Text excerpt:
/---
The determination of the Council's agenda
depends to a large extent on the positions and priorities
of the permanent members and major Powers. We have
witnessed inaction and delay in the Council, even in
the face of the most obvious acts of aggression and
breaches of peace. On the other hand, there is
proaction, even interference in the internal affairs of
sovereign States, even in the absence of a clear threat
to international peace and security. Double standards
and selectivity, including in the implementation of the
Council's own resolutions, threats and the use of force
and other forms of coercion are equally disquieting.
The provisions for the pacific settlement of
disputes remain grossly under-utilized. In contrast,
there is a dangerous tendency to have recourse - too
often and too soon - to measures under Chapter VII of
the Charter. That trend has even created the
impression, though incorrect, that non-Chapter VII
provisions are of a lesser value or are not binding.
As regards the format of Council's open and
closed meetings, there are arguments on the need to
balance confidentiality and efficiency on the one hand
and inclusiveness and transparency on the other.
Irrespective of the preferences of Member States, we
are nowhere close to the coveted balance. It was
acknowledged in the Council's open debate on working
methods 14 years ago that the public meetings had
become more of a formality and everything was
discussed and agreed beforehand in the informal or
closed consultations. The current situation is no
different. The Council remains a closed club. Informal
consultations apart, the Council's real work and
decision-making transpires often in smaller and more
secretive conclaves, which in some cases exclude even
some members of the Council.
It is therefore not surprising that, despite a number
of public meetings, there has been little tangible
improvement in transparency and understanding of the
decision-making process of the Council. While we are far
from implementing Articles 31 and 32 of the Charter, in
the case of informal consultations, there have also been
instances in which the most directly concerned parties
were denied participation in open meetings.
Increasing interaction between the Security
Council and the general membership is a key objective.
The Council's interaction and coordination with the
General Assembly, the Economic and Social Council
and the Peacebuilding Commission is vital for a
comprehensive United Nations approach to peace and
development. As the leading troop-contributing
country, Pakistan has a particular interest in enhancing
the troop-contributing countries' engagement with the
Council and the Secretariat. As others have noted,
those consultation mechanisms should involve a
timely, two-way exchange of information and views,
which should form part of the input for the Council's
decision-making.
While we preserve the central role of the United
Nations, the relationship and interaction with regional
organizations can and should also be promoted in
accordance with the Charter. The Council's enhanced
interaction with the African Union is a good example.
\---
Supplied records:
/---
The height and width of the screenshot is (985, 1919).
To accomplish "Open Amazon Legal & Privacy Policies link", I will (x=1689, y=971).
\---
/---
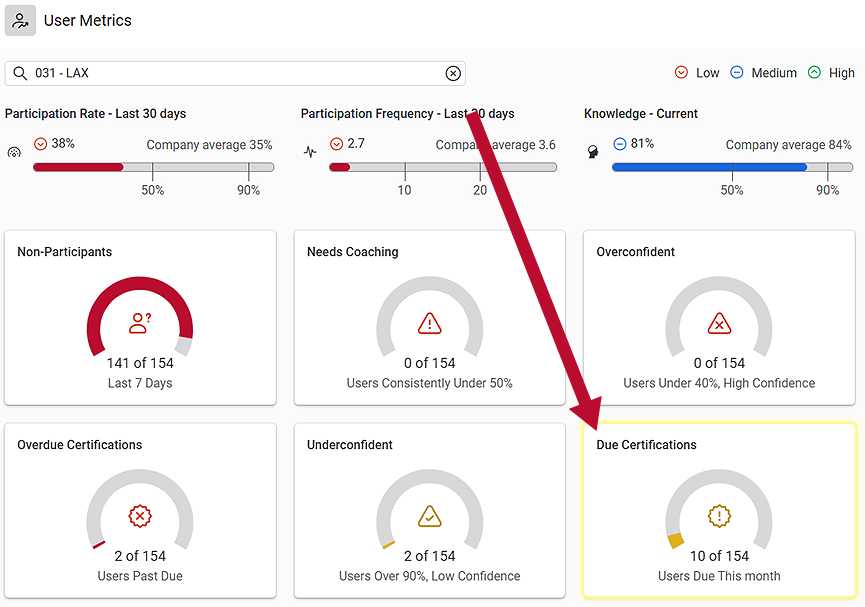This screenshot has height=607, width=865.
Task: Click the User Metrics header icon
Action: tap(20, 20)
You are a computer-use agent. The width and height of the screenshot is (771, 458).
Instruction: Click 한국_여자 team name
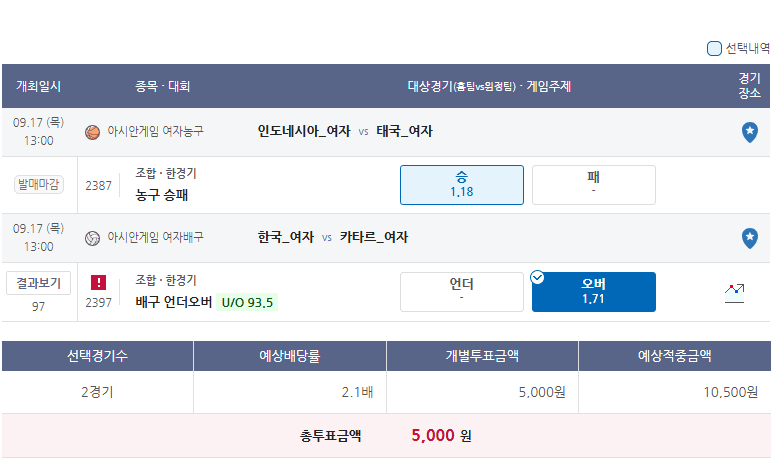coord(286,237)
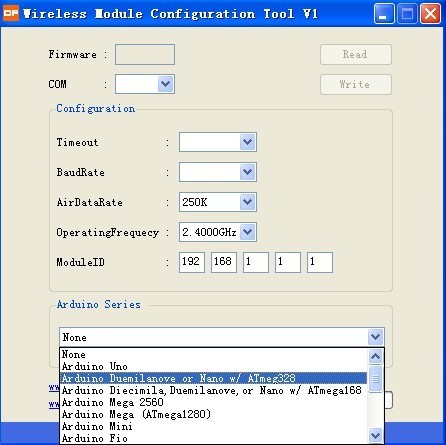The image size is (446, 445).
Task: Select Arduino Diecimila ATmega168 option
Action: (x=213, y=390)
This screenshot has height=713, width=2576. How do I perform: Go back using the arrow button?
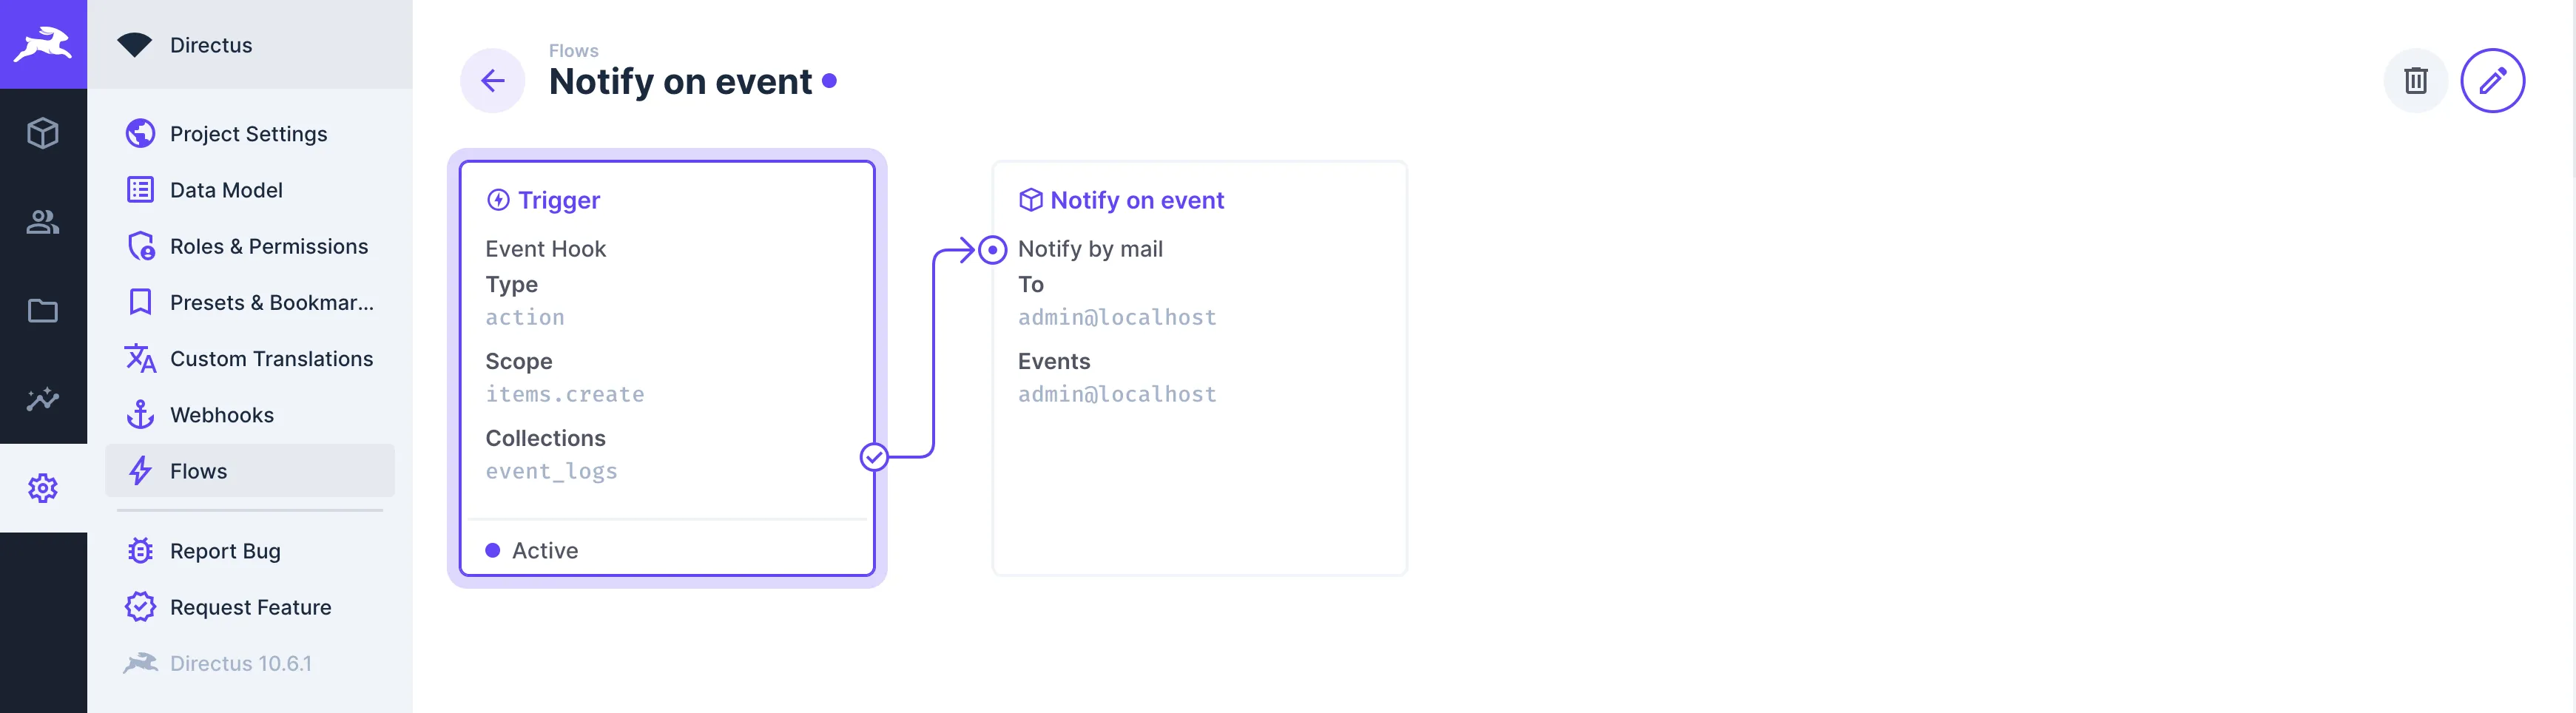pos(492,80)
\---
Set tasks:
1. Answer these questions using the excerpt on Security Council working methods:
(a) How many years before this statement was the Council's open debate on working methods held?
(b) Which organization is named as a good example of the Council's enhanced interaction with regional organizations?
(c) Which articles of the Charter does the speaker say are far from being implemented?
2. Repeat word for word the part of the excerpt on Security Council working methods from "The Council's interaction" to "decision-making.".

Responses for each task:
1.
(a) 14 years
(b) The African Union
(c) Articles 31 and 32

2.
The Council's interaction and coordination with the
General Assembly, the Economic and Social Council
and the Peacebuilding Commission is vital for a
comprehensive United Nations approach to peace and
development. As the leading troop-contributing
country, Pakistan has a particular interest in enhancing
the troop-contributing countries' engagement with the
Council and the Secretariat. As others have noted,
those consultation mechanisms should involve a
timely, two-way exchange of information and views,
which should form part of the input for the Council's
decision-making.